>> BEGIN Passage provided

I am not sure what this will prove, I don't think any one in their administration will say that the FRC bot is not significantly cooler than the FTC bot. The question isn't is one bot more capable than the other, or is one robot bigger (thus more capable of throwing a t-shirt) than the other, the question they need to answer is what justifies the thousands of extra dollars in cost to run one program instead of the other.


Quote:
Originally Posted by Andrew Schreiber View Post
The big robots are sexy.

Face it, FTC is small and slow compared to the big boys. Given the choice between professional hockey and the pewee leagues I know which one I'm watching.
Much the same as my response to EricH's post, administrators don't care how sexy the robots are, from their perspective it is costing a lot more money and they believe the increased benefits are marginal at best (I have no connection with 3780 but this is a common arguement for doing only FTC.

>> END Passage provided
>> BEGIN Material

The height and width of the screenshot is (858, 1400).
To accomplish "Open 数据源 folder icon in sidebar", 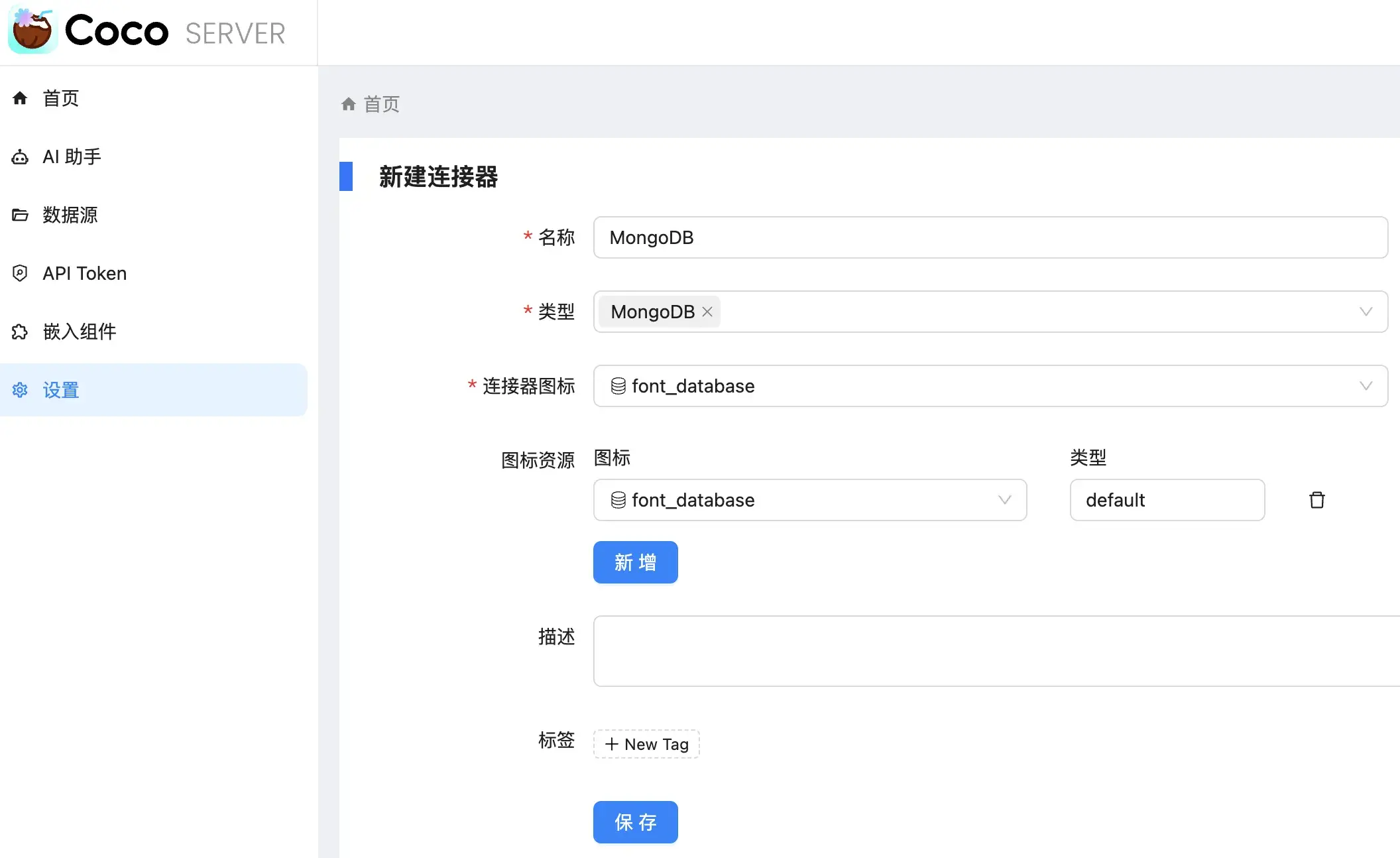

>> END Material

Work instructions: Write out the section of the forum post on FRC and FTC robots that begins with the words containing "Face it, FTC" and ends with "doing only FTC.". Work only from the forum post on FRC and FTC robots.

Solution for this exercise:
Face it, FTC is small and slow compared to the big boys. Given the choice between professional hockey and the pewee leagues I know which one I'm watching.
Much the same as my response to EricH's post, administrators don't care how sexy the robots are, from their perspective it is costing a lot more money and they believe the increased benefits are marginal at best (I have no connection with 3780 but this is a common arguement for doing only FTC.